--- EXTRAIT FOURNI ---
Je vais continuer pour retracer le parcours de guerre de Jules Cordonnier, suivant ses pas à travers les tranchées, les champs de bataille et les villages dévastés de la Somme et l’Aisne.
Dans Généatique, je vais pouvoir utiliser la carte de migration de Jules Cordonnier pour marquer les différents lieux où Jules a servi pendant la guerre. Cela permettra de visualiser son parcours et de mieux comprendre les événements auxquels il a été confronté.
Lettres et des récits de souvenirs familiaux
En complément des documents officiels, les témoignages et les récits de famille peuvent fournir des informations précieuses sur les expériences et les sentiments de notre soldat pendant ses tribulations militaires. C’est un peu trop ancien pour en parler à des membres de la famille plus âgés, mais ils peuvent avoir entendus des récits intéressants, explorez aussi les correspondances ou les journaux personnels, et recherchez des publications locales ou des archives locales et en ligne pour découvrir des anecdotes et des détails sur la vie de votre soldat. Les lettres, journaux, carnets de guerre, photographies et autres documents personnels peuvent fournir des détails sur les conditions de vie, les combats, les camarades, les émotions et les souvenirs du soldat. N’oubliez pas les musées et les collections privées des lieux de combats.
En discutant avec son arrière-petite-nièce, j’ai appris que Jules Cordonnier avait été cité pour son courage exemplaire et le sauvetage d’un camarade lors de la bataille de la Somme en 1916 et que son corps n’a jamais été retrouvé après son décès à l’ambulance de Verneuil (dans l’Aisne), il n’a donc jamais eu de tombe.
Par contre, grâce aux dates de sa présence au 153e et le numéro de son bataillon, il m’a été possible de retrouver une photo de groupe dans laquelle Jules est clairement identifié, à la bibliothèque locale de Maurepas dans la Somme.
Voici la reproduction d’une lettre d’avril 1917 écrite par Jules à son père, alors que son frère Joseph a été fait prisonnier récemment.

--- EXTRAITS DE DONNÉES ---
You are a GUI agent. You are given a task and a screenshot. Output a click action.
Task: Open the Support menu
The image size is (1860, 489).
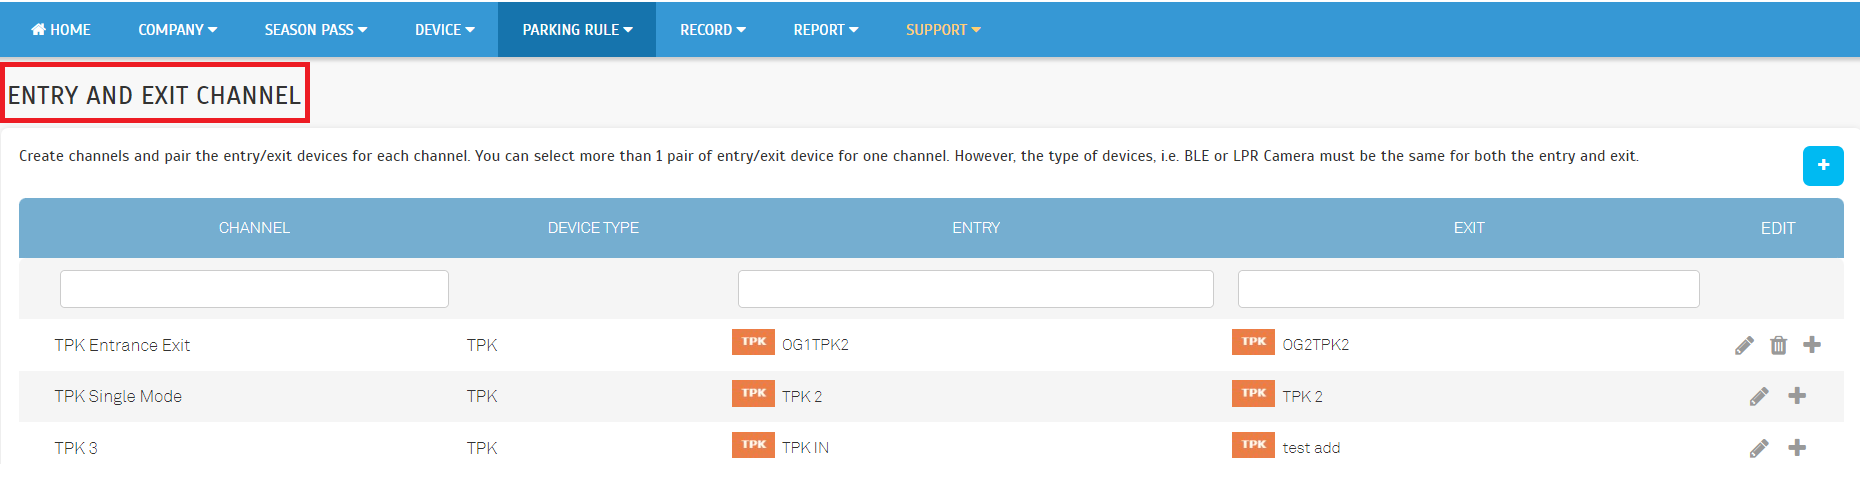[x=943, y=30]
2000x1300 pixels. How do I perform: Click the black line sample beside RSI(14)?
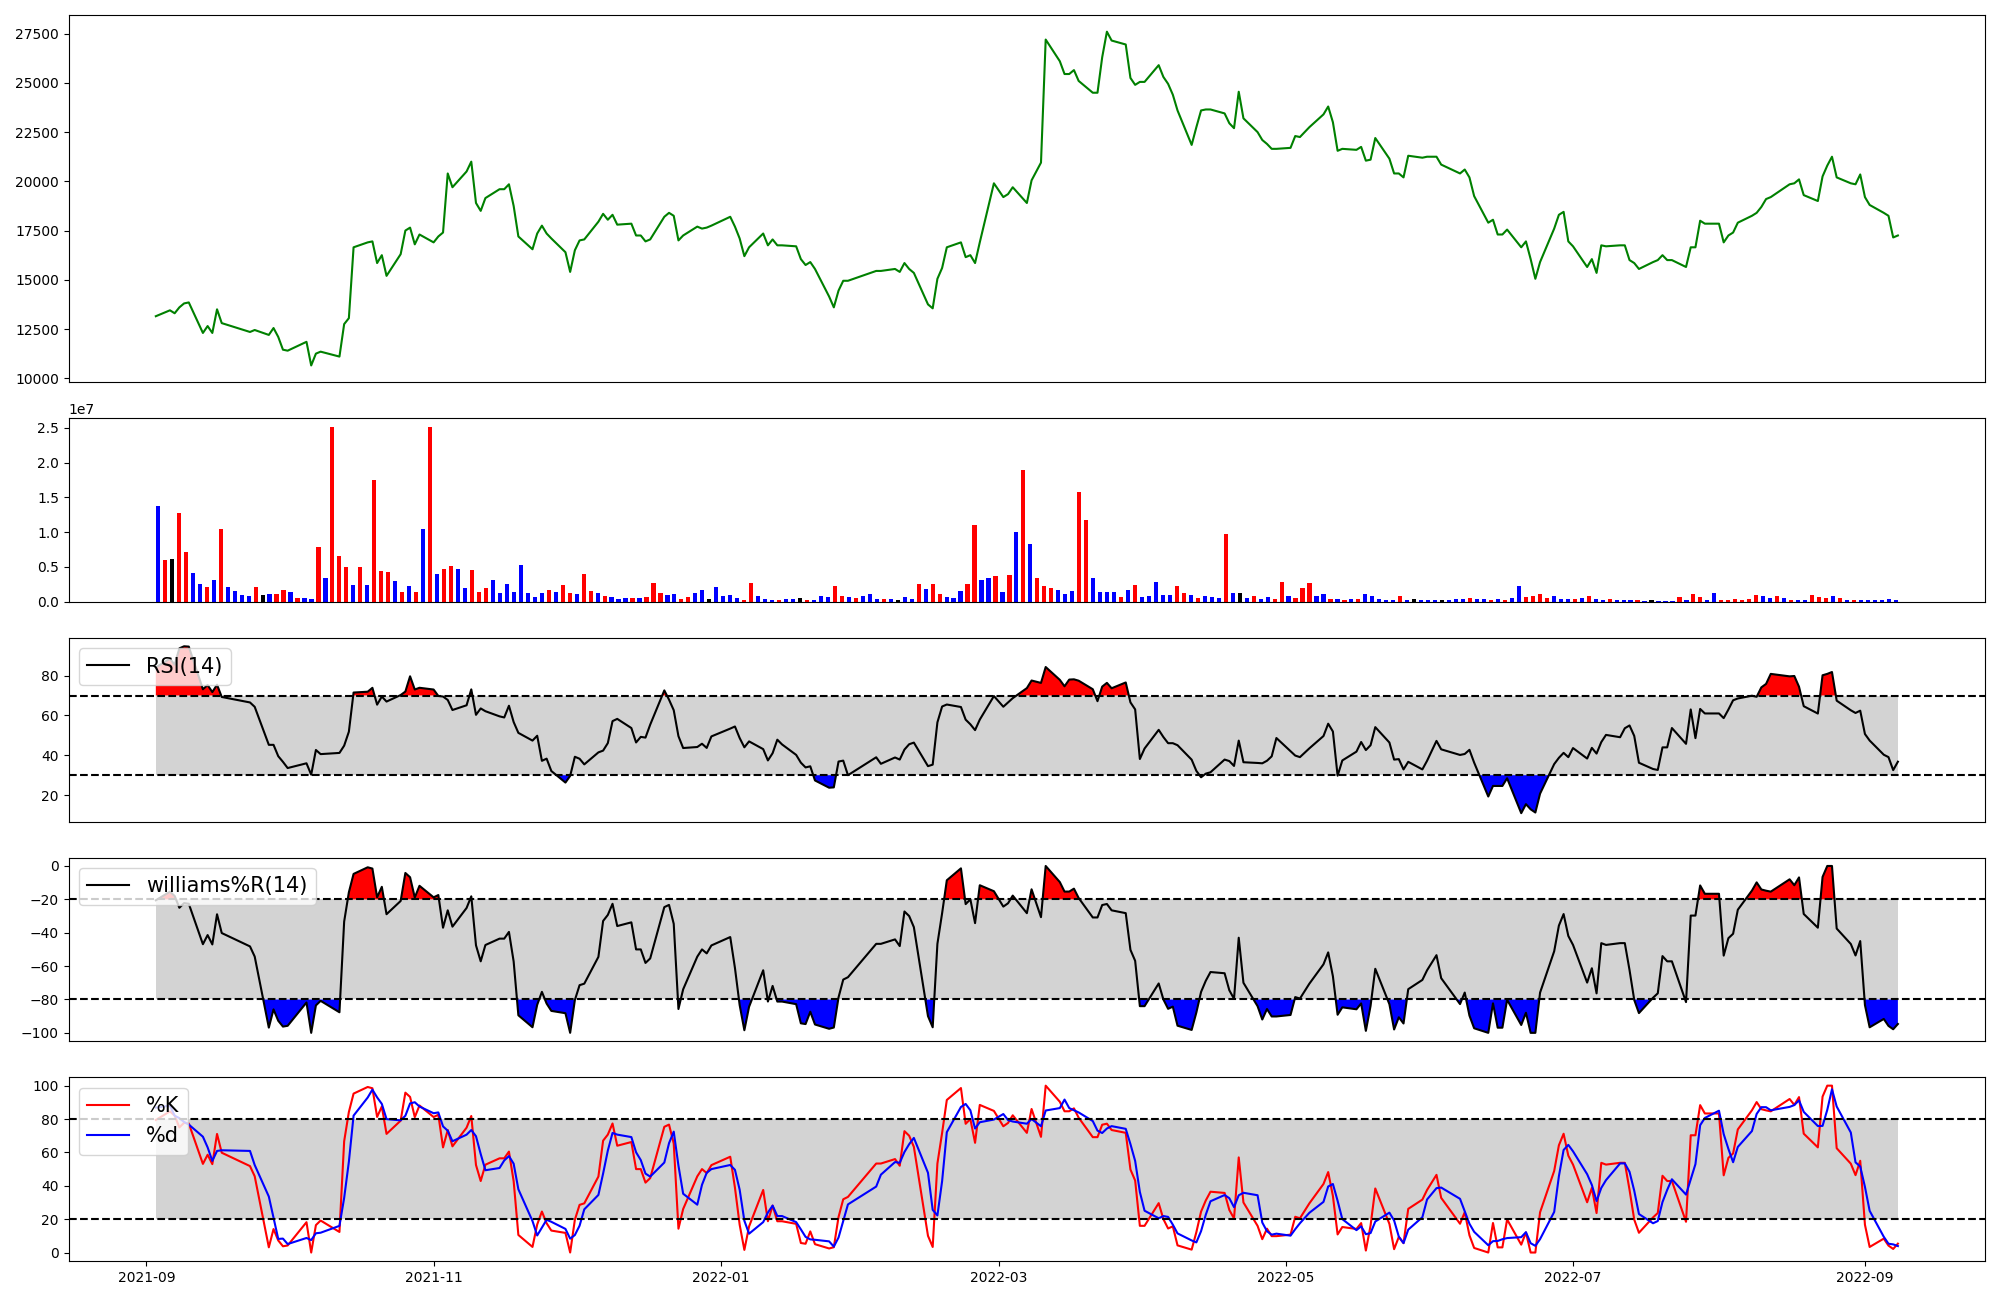[108, 666]
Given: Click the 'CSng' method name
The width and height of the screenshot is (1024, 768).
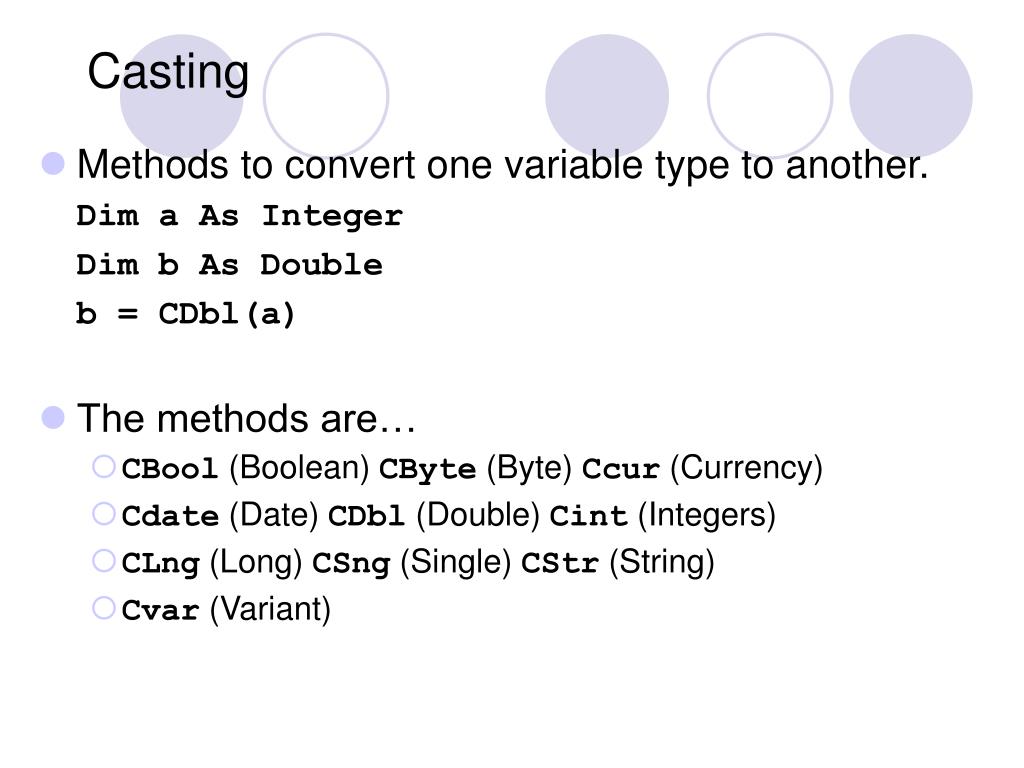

--- EXERCICES À FAIRE ---
A) Selon l'extrait fourni, dans quel lieu a-t-on retrouvé la photo de groupe où Jules est clairement identifié ?
B) Renvoyez toutes les lignes des enregistrements qui contiennent la chaîne "screenshot". La casse compte.

--- RÉPONSES COMPLÈTES ---
A) À la bibliothèque locale de Maurepas, dans la Somme.

B)
You are a GUI agent. You are given a task and a screenshot. Output a click action.
The width and height of the screenshot is (1024, 768).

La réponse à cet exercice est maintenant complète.